* _Given passage_
------

Rep. Darren Bailey (R-Xenia) | Bailey's website
Rep. Darren Bailey (R-Xenia) | Bailey's website
State Sen. Darren Bailey (R-Louisville) thinks Jussie Smollett being found guilty of filing fake hate crime claims is a good start to putting the state’s criminal justice system back on track.
“If we’re going to start reducing crime, our judges are going to have to start making the punishment fit the crime,” Bailey told the SE Illinois News. “If he gets off without any time in jail, it would be a miscarriage of justice.”
A Chicago jury recently found the former “Empire” star guilty on five counts of lying to police about a staged hate crime. The jury returned its verdict on the nearly three-year-old case after deliberating for nine hours over two days.
Smollett, who is Black and gay, told police his attackers placed a noose around his neck and yelled racist and homophobic slurs at him. Throughout the trial, brothers Abimbol and Olabinjo Osundairo testified that Smollett recruited them to stage the attack near his downtown Chicago home as part of a plot to draw more public attention to himself.
Bailey faulted Democratic leaders Chicago Mayor Lori Lightfoot, Vice President Kamala Harris and House Speaker Nancy Pelosi for speaking out on the case before all the facts were publicly known.
“It’s a really a bad look for them to have so boldly proclaimed things like they did without knowing all the facts,” he said. “It does nothing good for our criminal justice system. We need to let the system work for itself.”

------

* _Work request_
Write the next part of the article on Darren Bailey's response to the Jussie Smollett verdict, starting after its last paragraph.

Screenshot grounding data:
------

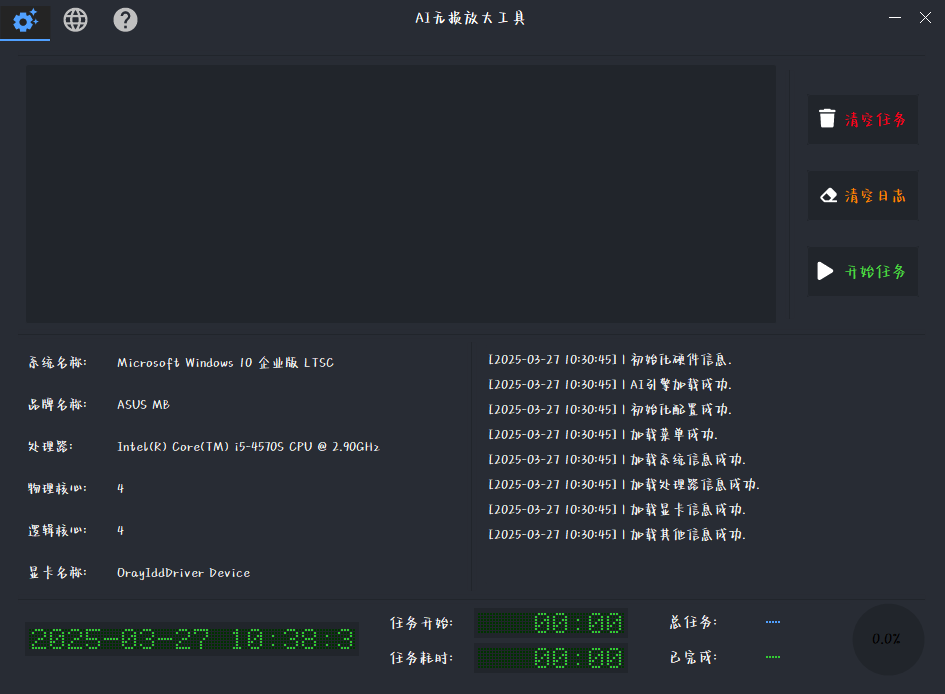Click the eraser icon for 清空日志

point(827,196)
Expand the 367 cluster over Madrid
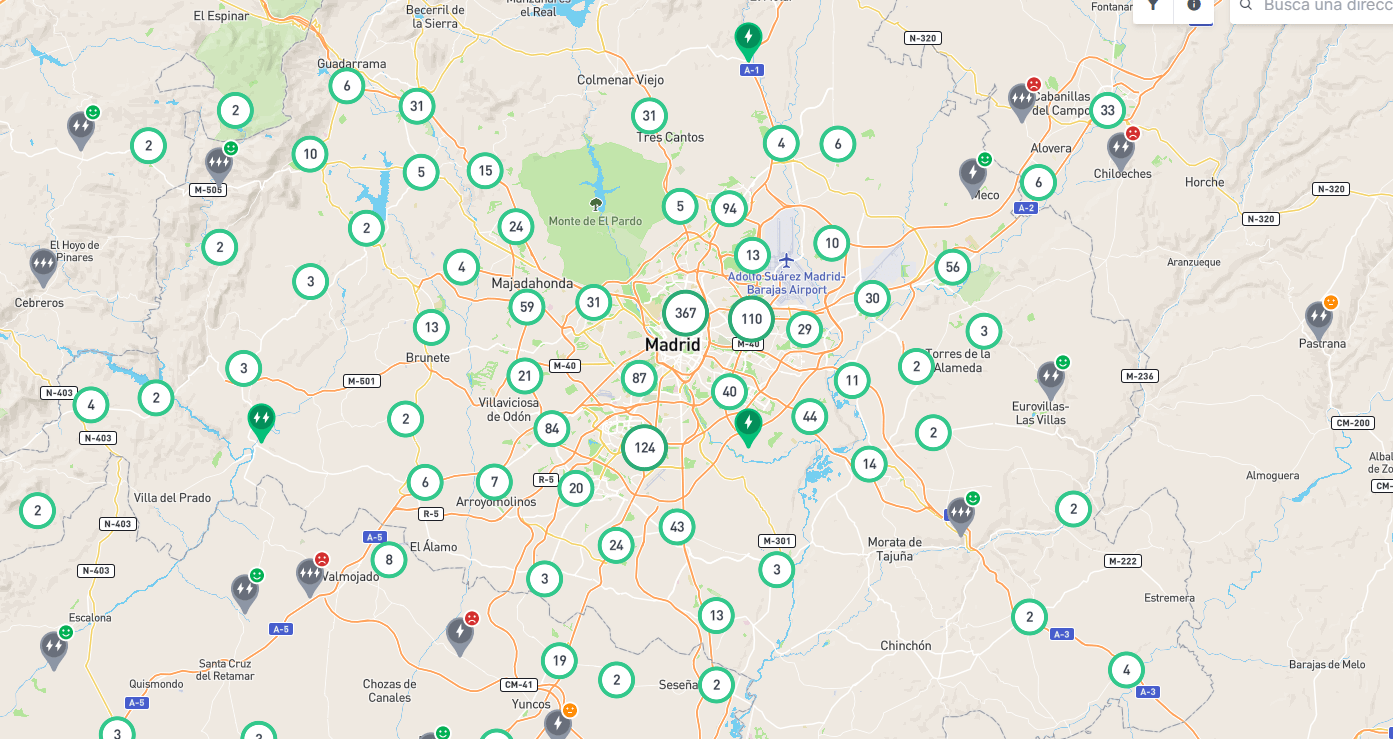The image size is (1393, 739). (685, 313)
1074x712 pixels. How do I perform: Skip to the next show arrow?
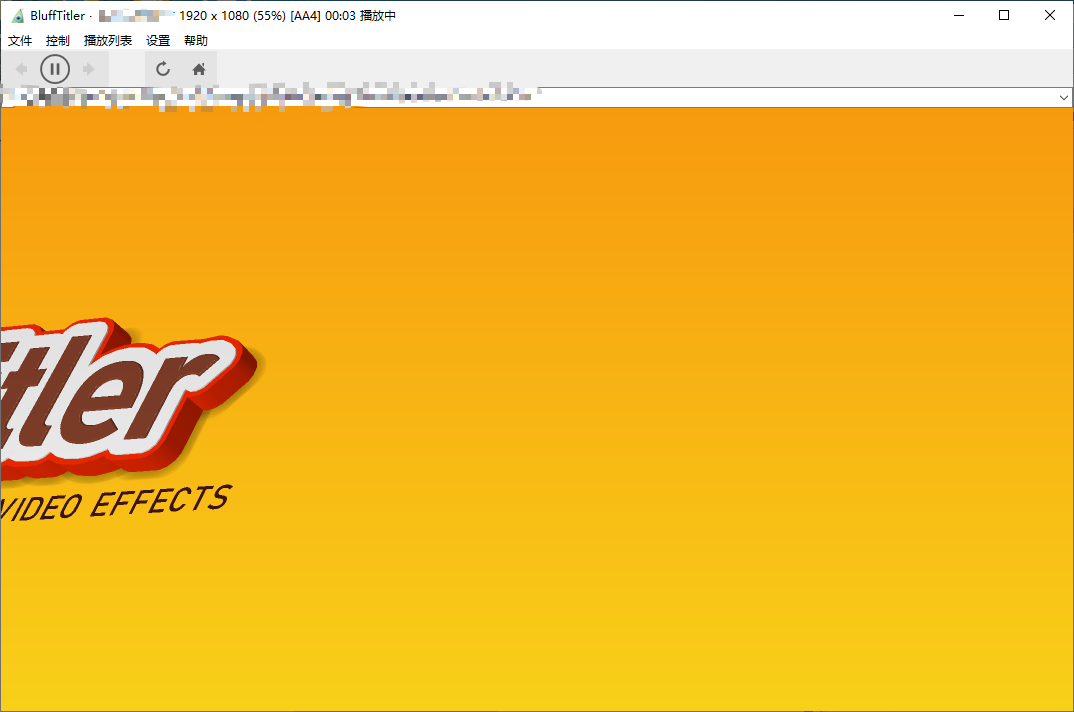89,69
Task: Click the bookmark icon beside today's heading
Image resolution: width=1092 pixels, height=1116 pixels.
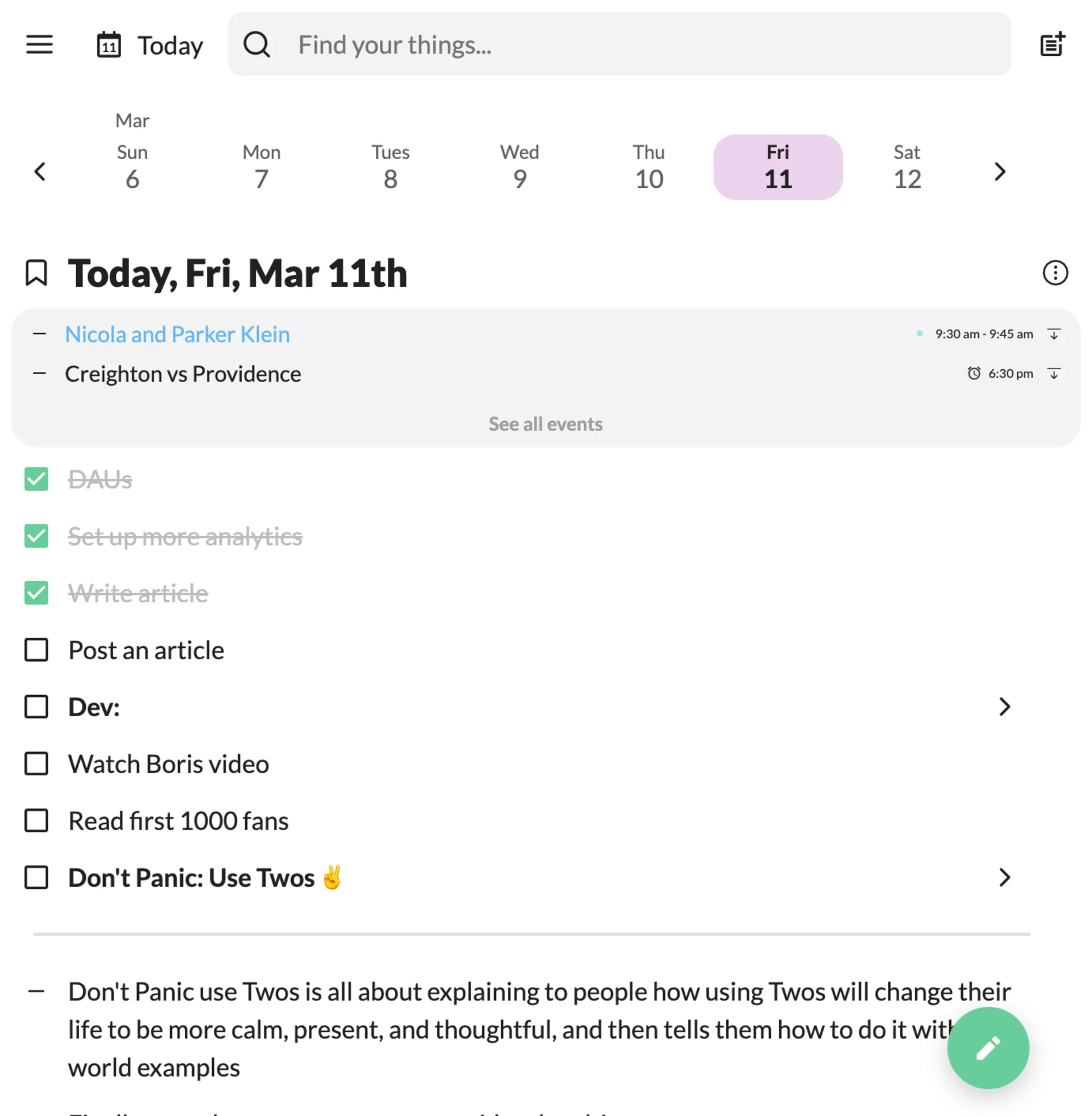Action: pos(36,274)
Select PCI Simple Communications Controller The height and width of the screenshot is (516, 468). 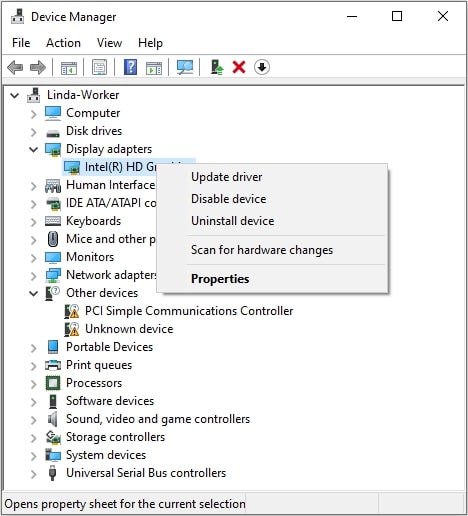tap(189, 311)
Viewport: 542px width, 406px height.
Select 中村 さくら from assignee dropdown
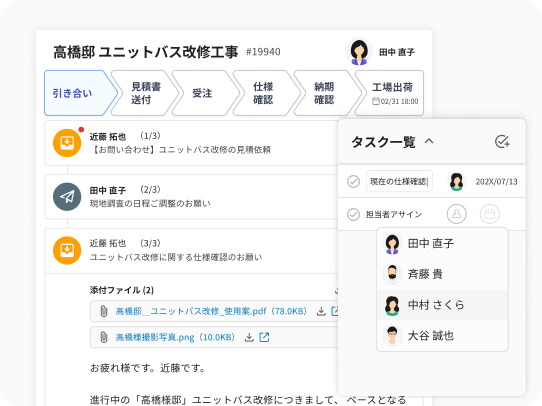(442, 305)
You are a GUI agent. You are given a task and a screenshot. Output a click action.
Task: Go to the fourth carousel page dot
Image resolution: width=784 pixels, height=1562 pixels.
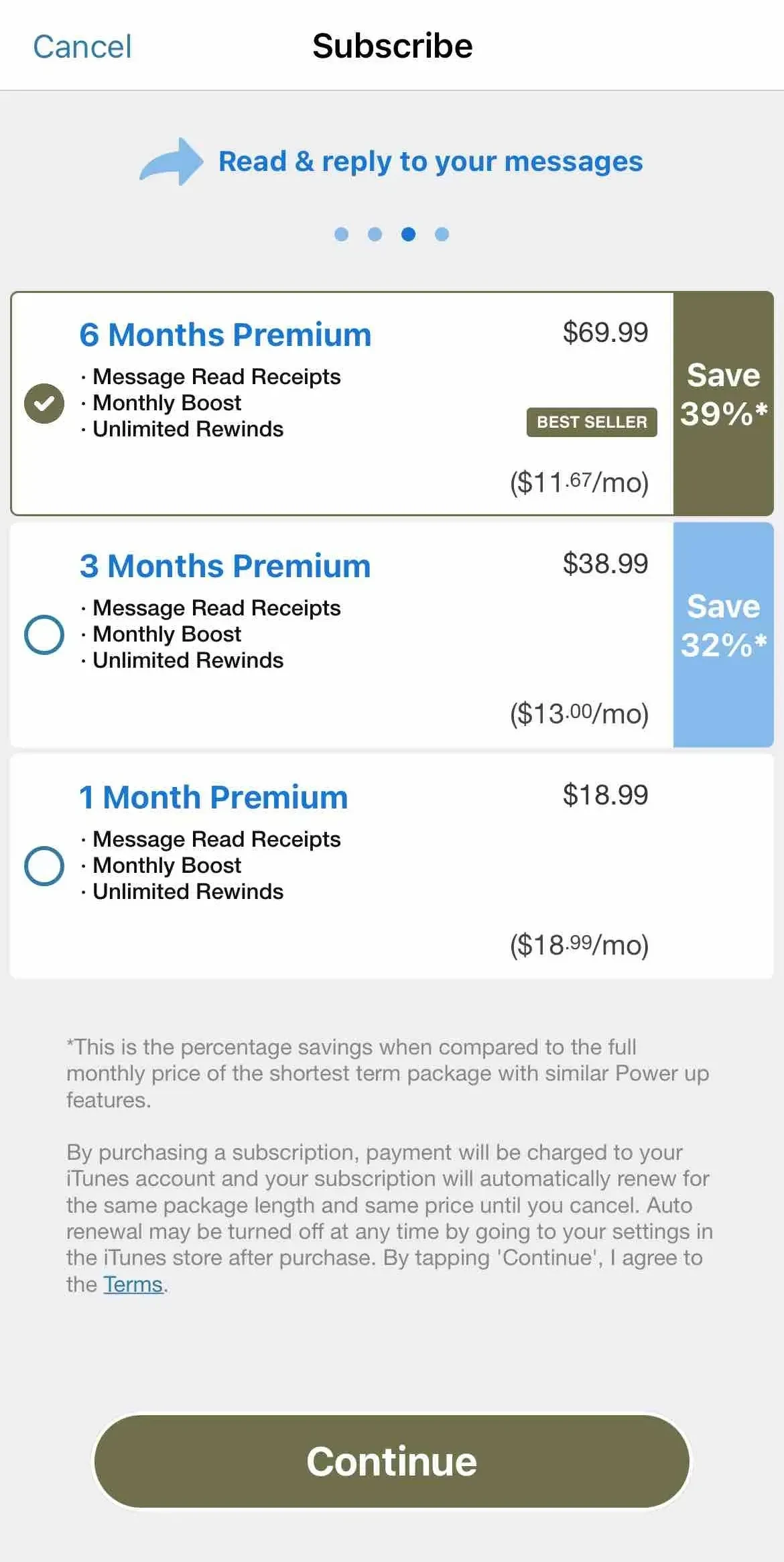tap(442, 234)
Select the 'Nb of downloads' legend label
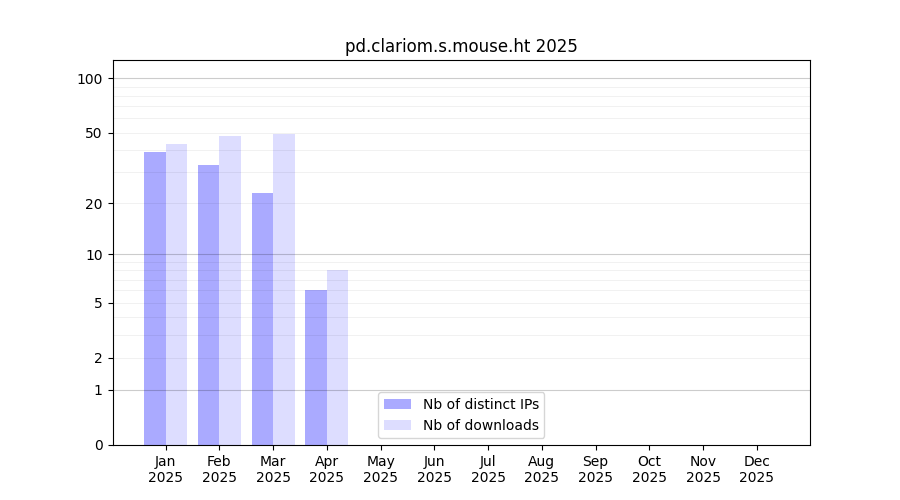The image size is (900, 500). click(x=481, y=425)
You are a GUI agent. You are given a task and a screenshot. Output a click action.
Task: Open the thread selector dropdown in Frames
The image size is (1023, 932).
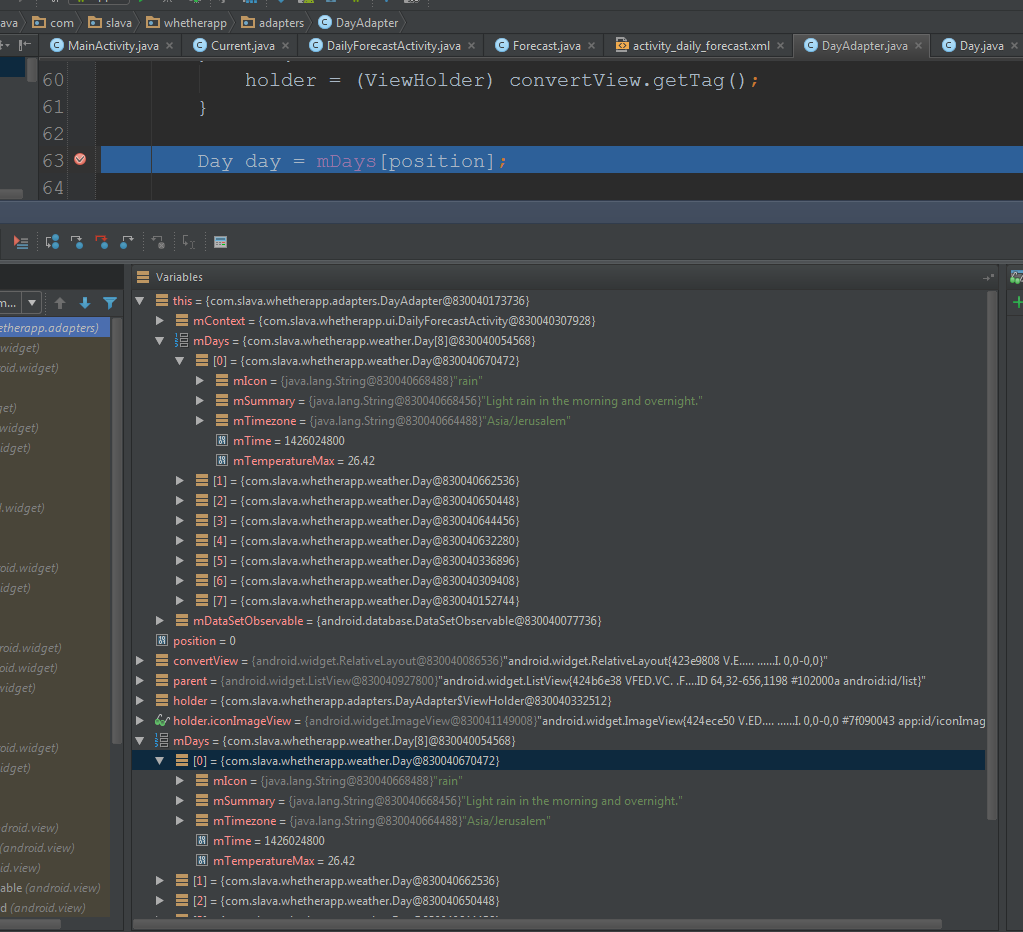pyautogui.click(x=33, y=303)
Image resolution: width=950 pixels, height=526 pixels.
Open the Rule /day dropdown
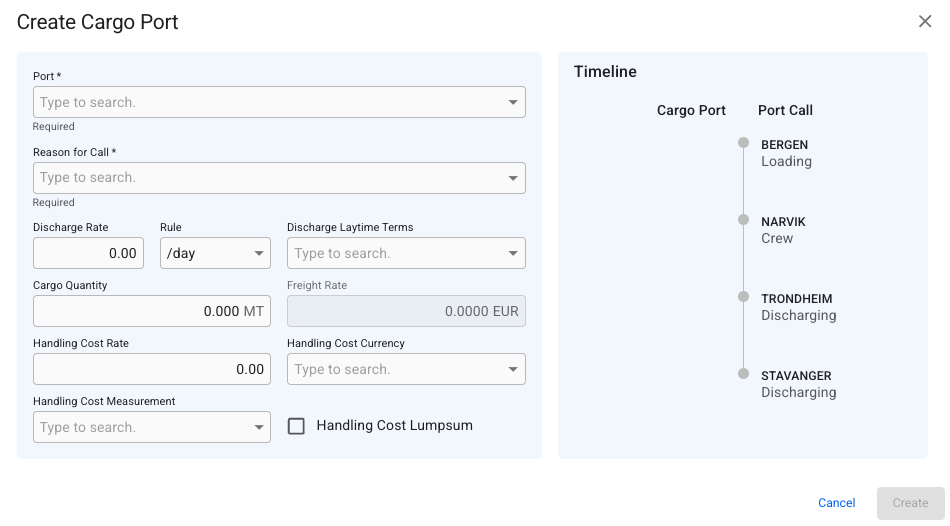point(258,253)
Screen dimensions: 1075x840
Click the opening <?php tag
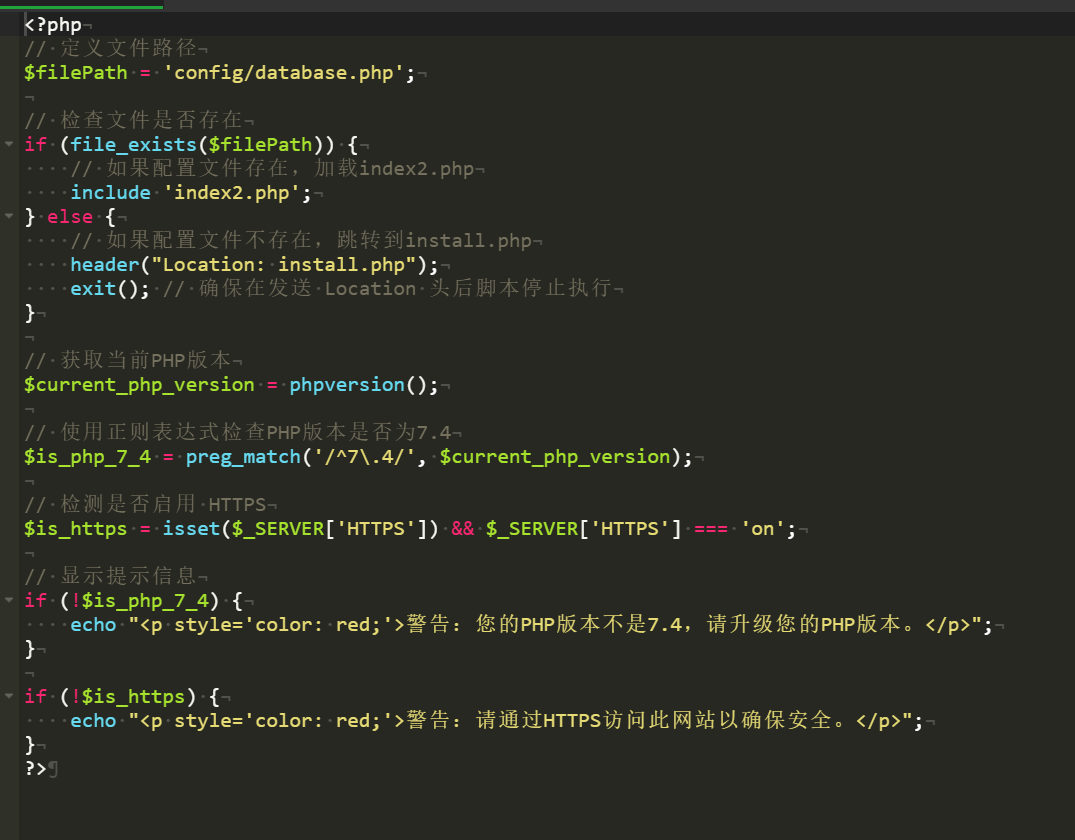tap(53, 25)
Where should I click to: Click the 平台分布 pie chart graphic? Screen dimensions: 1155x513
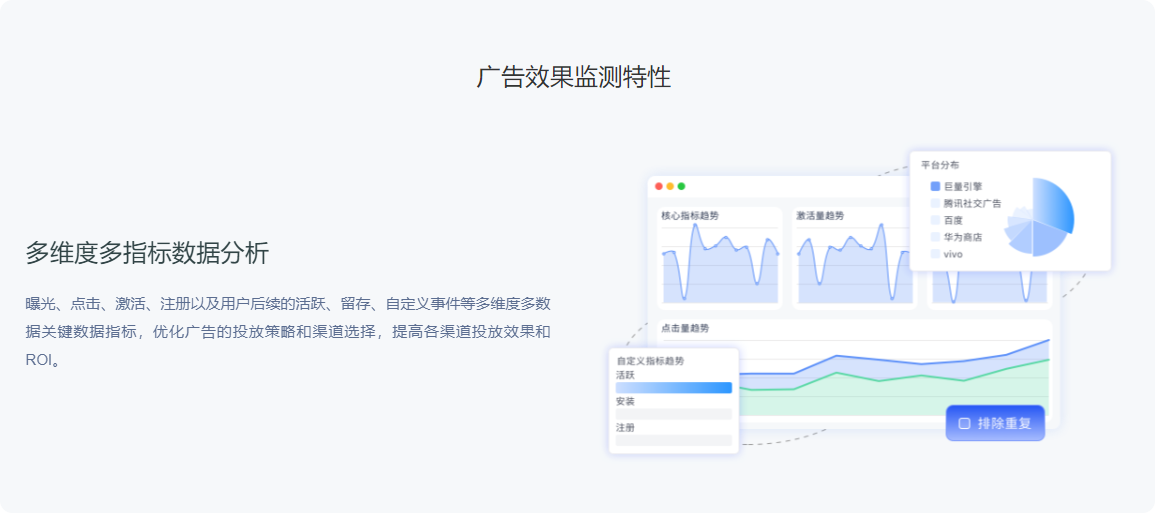pos(1040,217)
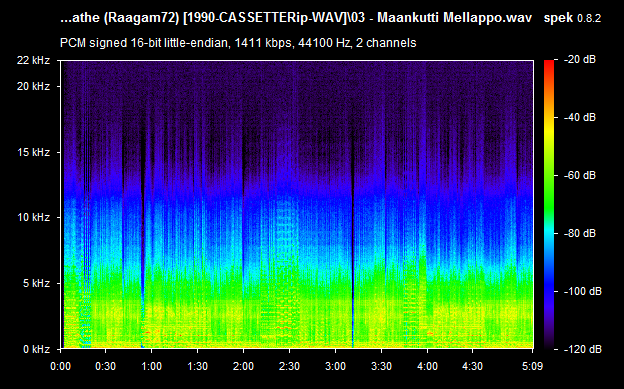Image resolution: width=624 pixels, height=389 pixels.
Task: Select the PCM signed 16-bit info line
Action: (x=238, y=43)
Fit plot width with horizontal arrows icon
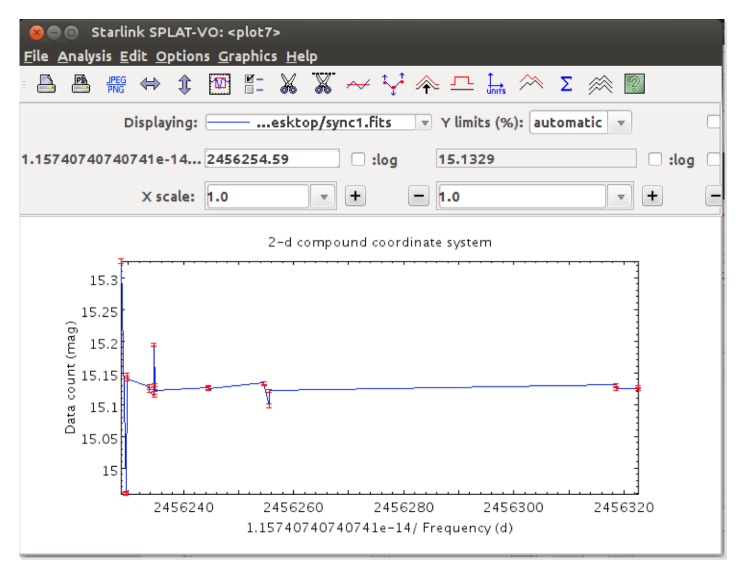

------

* _Response box_
The drama comes at a time when 2021 has entered the books as one of the most violent years in city history, raising questions if lawmakers like Lightfoot are doing enough to help keep communities as safe as they can be.
By early December, more than 1,000 homicides were documented by the Cook County Medical Examiner’s office. Of those homicides, 927 were committed during gun-related crimes.
And much of the violence hasn’t been restricted to the city’s inner-city neighborhoods. A 12-year-old girl was recently shot near North Michigan Avenue as large groups of teens gathered in the area.
At last count, 21 minors were arrested in the incident in which two Chicago police officers were injured and two replica firearms recovered.
Now seeking the GOP nomination for governor, Bailey worries the worse may not be over without a serious change in direction coming from the top.
“Lightfoot doing nothing, except make it easier for people to commit crime by not standing up to it,” he said. “This is how you destroy a republic by not standing up to wrongdoing. The mayor seems to just be watching the city burn.”